La lettera di un docente Giuseppe Bettoliere dell’I.I.S.S. Galileo-Sani di Latina, a Mario Monti

Egr. On. Monti,
non so da quale mondo lei provenga,quale realtà italiana l’abbia partorita facendola diventare da un giorno all’altro il protagonista di questa fase critica della vita del nostro paese.
Non so se la sua improvvisa designazione a Presidente del Consiglio sia il prodotto della finanza, della politica, dell’industria italiana oppure, com’è più probabile, lei è l’uomo che i  poteri forti hanno scelto per salvare l’Italia dal tracollo economico.
Certamente il suo mondo è lontanissimo dal mio.

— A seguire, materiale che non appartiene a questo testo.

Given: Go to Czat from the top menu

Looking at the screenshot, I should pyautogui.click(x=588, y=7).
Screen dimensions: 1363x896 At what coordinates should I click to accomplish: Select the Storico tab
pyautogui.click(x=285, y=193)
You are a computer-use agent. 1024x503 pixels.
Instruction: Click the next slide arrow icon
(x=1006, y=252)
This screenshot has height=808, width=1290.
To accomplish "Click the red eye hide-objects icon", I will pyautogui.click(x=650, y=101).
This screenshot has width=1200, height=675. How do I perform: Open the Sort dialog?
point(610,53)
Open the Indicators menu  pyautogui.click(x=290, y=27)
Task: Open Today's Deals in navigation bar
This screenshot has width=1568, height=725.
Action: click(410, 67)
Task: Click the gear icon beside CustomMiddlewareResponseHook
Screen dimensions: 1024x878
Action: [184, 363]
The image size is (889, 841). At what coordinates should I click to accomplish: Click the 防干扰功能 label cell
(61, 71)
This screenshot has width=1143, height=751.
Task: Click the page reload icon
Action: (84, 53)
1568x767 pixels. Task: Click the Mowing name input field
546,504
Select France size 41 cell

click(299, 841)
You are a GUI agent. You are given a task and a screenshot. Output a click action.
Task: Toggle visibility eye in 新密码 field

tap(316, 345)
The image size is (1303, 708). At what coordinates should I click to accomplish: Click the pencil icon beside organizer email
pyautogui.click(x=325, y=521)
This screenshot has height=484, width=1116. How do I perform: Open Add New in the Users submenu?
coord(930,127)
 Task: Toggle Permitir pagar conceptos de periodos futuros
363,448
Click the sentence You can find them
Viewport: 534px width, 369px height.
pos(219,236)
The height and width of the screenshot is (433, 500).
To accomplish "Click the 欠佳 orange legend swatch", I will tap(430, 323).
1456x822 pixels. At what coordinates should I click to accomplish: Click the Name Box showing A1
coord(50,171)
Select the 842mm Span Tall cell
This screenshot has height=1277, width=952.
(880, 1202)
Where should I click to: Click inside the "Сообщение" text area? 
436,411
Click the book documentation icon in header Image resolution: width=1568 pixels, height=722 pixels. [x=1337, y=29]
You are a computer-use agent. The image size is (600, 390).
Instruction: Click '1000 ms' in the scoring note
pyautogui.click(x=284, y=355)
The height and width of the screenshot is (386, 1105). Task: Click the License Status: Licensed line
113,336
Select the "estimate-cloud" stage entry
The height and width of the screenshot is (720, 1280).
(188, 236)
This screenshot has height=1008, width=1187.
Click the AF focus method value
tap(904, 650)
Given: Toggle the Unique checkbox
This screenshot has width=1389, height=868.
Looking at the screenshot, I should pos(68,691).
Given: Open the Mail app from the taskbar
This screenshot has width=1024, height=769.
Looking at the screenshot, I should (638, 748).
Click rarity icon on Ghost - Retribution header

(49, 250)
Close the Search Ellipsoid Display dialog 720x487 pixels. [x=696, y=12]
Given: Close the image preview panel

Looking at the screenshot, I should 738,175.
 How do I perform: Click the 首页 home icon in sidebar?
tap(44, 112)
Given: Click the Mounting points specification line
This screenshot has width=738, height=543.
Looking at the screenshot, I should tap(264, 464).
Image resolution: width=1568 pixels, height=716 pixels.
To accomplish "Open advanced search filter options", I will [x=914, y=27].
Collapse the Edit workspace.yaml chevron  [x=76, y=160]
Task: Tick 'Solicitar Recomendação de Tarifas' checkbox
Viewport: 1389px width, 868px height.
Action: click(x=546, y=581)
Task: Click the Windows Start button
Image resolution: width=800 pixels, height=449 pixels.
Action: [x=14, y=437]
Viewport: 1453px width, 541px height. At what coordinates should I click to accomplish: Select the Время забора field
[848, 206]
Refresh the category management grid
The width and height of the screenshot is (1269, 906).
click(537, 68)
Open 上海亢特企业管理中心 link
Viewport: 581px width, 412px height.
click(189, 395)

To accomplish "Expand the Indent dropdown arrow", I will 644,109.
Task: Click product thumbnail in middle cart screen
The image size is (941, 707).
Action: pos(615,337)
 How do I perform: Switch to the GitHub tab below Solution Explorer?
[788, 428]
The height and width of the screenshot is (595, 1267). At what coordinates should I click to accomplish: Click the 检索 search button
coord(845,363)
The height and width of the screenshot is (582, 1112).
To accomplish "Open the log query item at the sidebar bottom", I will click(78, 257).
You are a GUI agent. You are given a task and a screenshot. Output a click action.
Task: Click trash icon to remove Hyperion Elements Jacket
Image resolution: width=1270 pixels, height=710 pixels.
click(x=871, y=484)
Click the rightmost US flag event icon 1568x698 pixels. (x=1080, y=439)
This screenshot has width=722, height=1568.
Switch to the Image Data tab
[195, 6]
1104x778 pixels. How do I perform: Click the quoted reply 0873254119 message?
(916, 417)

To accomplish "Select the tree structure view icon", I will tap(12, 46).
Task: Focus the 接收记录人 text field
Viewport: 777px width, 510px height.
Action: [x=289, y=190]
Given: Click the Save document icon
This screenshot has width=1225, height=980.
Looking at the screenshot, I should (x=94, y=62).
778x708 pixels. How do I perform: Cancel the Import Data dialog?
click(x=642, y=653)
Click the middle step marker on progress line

Io sono uno dei tanti,anonimi e screditati insegnanti di scuola superiore. Non mi sento parte di una corporazione, come lei ha definito la nostra categoria, nel corso della trasmissione Che Tempo che Fa di domenica sera. Ho sempre pensato che le corporazioni in Italia avessero interessi ben più grossi e differenti dai nostri da difendere, pensavo non a caso alla finanza,all’industria,alla sanità e a talune ben proficue professioni che qui sarebbe oltremodo lungo elencare.

Resta comunque difficile credere che insegnanti che guadagnano in media 1500 euro, che hanno sulle spalle anni e anni di infelice precariato possano costituire un’arcigna corporazione che per giunta sarebbe in grado di imporre, come lei ha chiaramente voluto lasciare intendere, le proprie ragioni al suo governo,al pari di  forze dotate di ben altri poteri contrattuali.

Sig.Presidente le sue accuse superano il limite della nostra pazienza che, chi conosce veramente il nostro lavoro, sa che è già alta, anzi altissima.

A lei però non è bastato definirci  corporativistici  ha poi voluto alzare ancora il tiro come si fa nei confronti di un vero nemico.
Mi permetta a proposito di ricordarle le parole con le quali lei ha concluso il suo indimenticabile intervento televisivo per la parte che riguardava gli insegnanti,
Lei ha affermato,sig. Presidente, che per difendere i nostri privilegi abbiamo mosso migliaia di studenti, spingendoli a scendere in piazza,ad occupare gli istituti a inscenare proteste e inventare slogan di dissenso come li abbiamo visti in tv in questi giorni.
E’ come se dietro il diffuso e non certo nuovo malcontento di tutto il mondo dell’istruzione pubblica, studenti compresi, vi fosse nient’altro che la manovra di noi docenti ostinati a conservare i nostri invidiabili privilegi e che pur di non lavorare due ore in più(sue testuali parole) siamo pronti ad inventarci che la scuola italiana sta andando allo sfascio per mancanza di risorse finanziarie di educazione e volontà politica.

Mi perdoni,sig. Presidente, se insisto su questo punto. A me risulta che l’Italia intera è alla frutta perché finora abbiamo avuto una classe dirigente che ha attinto alle casse dello stato come da un inesauribile e spesso personale salvadanaio.
Lo stesso attuale parlamento con il quale lei ha comunque dovuto scendere a patti è un crogiuolo di interessi particolaristici e in molti casi illeciti. Basti pensare al numero di inquisiti che ogni giorno siedono impunemente tra i banchi e ai quali qualche volta avrà pur dovuto stringere la mano.
Se lei con le sue parole, amplificate dalla televisione, ha voluto suscitare nell’opinione pubblica italiana ulteriori diffidenze verso di noi probabilmente con il suo linguaggio laconico e sentenzioso c’è riuscito.

Da oggi saremo oltretutto anche manipolatori della coscienza dei nostri studenti e sabotatori di giuste e democratiche iniziative di legge. Non so però se in questo momento nella lista nera degli italiani ci sia posto anche per noi,forse bisognerà che l’Italia diventi un paese normale, che si concludano i tanti processi ai parlamentari inquisiti, che si restituisca il maltolto e che si formi finalmente una classe politica onesta ed altruista.
Nel frattempo noi resteremo dietro le nostre cattedre a fare insieme agli studenti il punto della situazione nonostante alcuni consigli provinciali prima di scomparire abbiano minacciato di tagliarci i riscaldamenti.
L’inverno tanto, come la famosa nottata di Eduardo, dovrà pur passare.